Start of GIVEN INFORMATION

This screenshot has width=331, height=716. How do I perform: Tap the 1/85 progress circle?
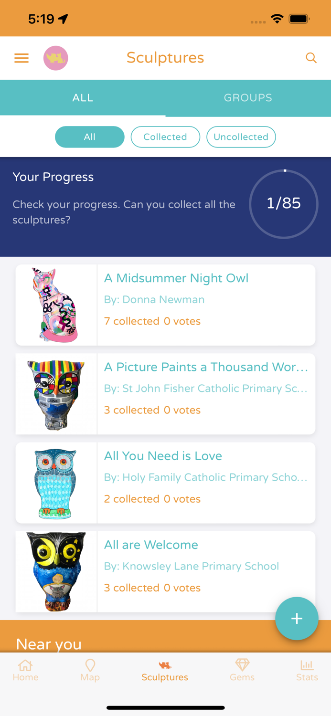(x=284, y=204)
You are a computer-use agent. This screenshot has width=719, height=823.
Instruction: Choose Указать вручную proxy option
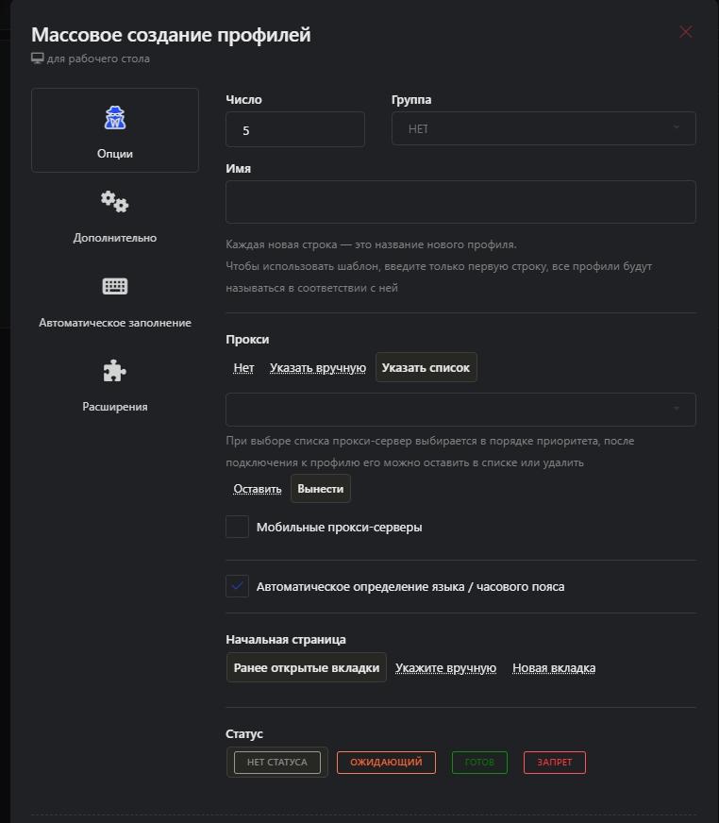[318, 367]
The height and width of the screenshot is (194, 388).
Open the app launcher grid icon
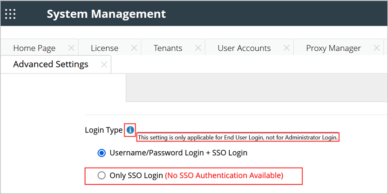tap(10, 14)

End of GIVEN INFORMATION

*PROBLEM STATEMENT*.
Only the words belong in your copy: restate the data above exactly and leave the images out.

*RESULT OF THE TASK*.
This screenshot has width=331, height=716. How do I perform: Tap the 1/85 progress circle?
(x=284, y=204)
You are a computer-use agent. This screenshot has width=719, height=823.
Instruction: Choose Указать вручную proxy option
[318, 367]
The height and width of the screenshot is (194, 388).
Open the app launcher grid icon
tap(10, 14)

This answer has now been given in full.